But he overlooks the fact that if he dominates thetans B.
D, E, F and G. sooner or later, thetans B. D, E, F and G in
their turn are going to dominate. Do you see? Because we've
set up a cause-effect line, and the best thing you know
about a cause-effect line - we may not know much about
overt-motivator sequences; but we know all about the
cause-effect line from which the overt motivator sequence
comes. And the best thing about those things is that
communication contains cause, distance, effect, with
intention and duplication. And because of the duplication
of the intention, then any communication line will reverse.

That's the easiest thing a communication line does is
reverse, because of course it has duplication on both ends.
It's very easy for cause to become effect and effect to
become cause, because there's a duplication in the
communication line.

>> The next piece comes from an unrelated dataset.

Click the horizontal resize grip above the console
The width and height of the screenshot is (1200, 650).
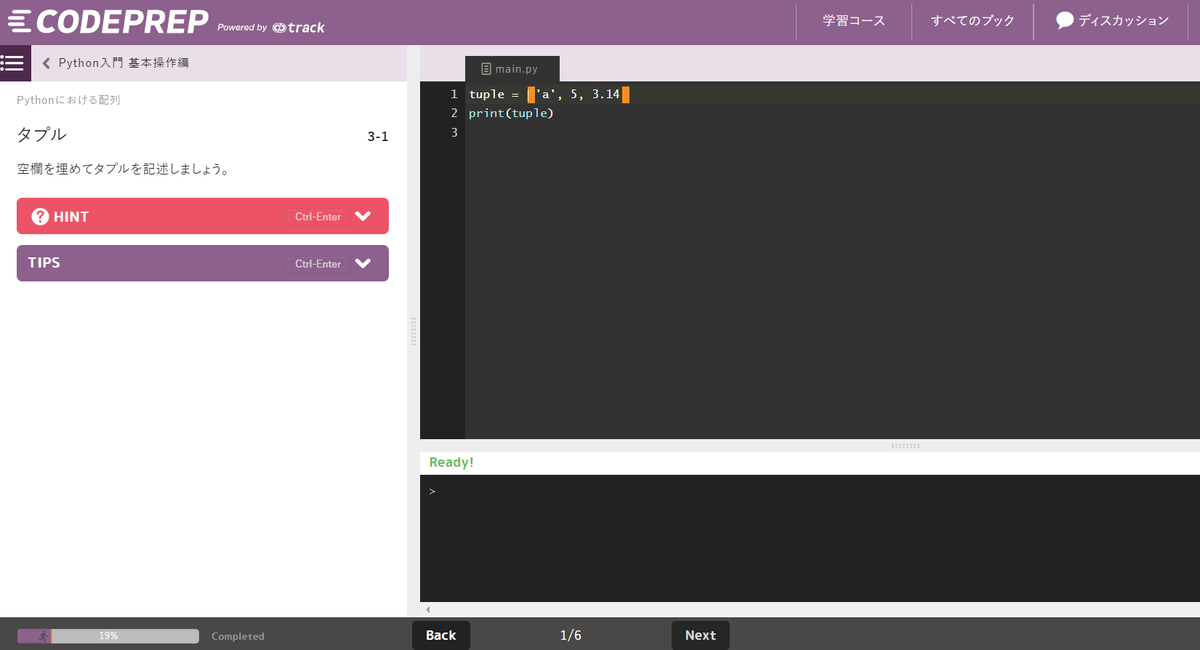[x=907, y=444]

All you have to do is make a slight
mistake of which is cause and which is effect, and you have
the waiters, which at one time through the last century
served people, in black tuxedos - you know, the guests all
wore black tuxedos, and so forth - you have the waiters now
wearing black tuxedos, you see?

And you look at any custom as it comes along in this
universe, you are actually studying the
cause-distance-effect-duplication aspect of a communication
line. It's going to reverse. Well, there's lots of
ramifications whereby we protest and we do this and we do
that. But this fact of any custom you see on this planet at
this time - you could absolutely count on its having been the
reverse custom at an earlier date.

Now, this makes an awfully broad statement, but if you look
into it, you'll see that's the case.

You take the clothes today of women, and the clothes today
of men, see? Well, you don't have to look back very far to
where you see that one flipped, you see? And you look into
almost any custom you can follow it down and you will find
out it slipped. It went the other way to.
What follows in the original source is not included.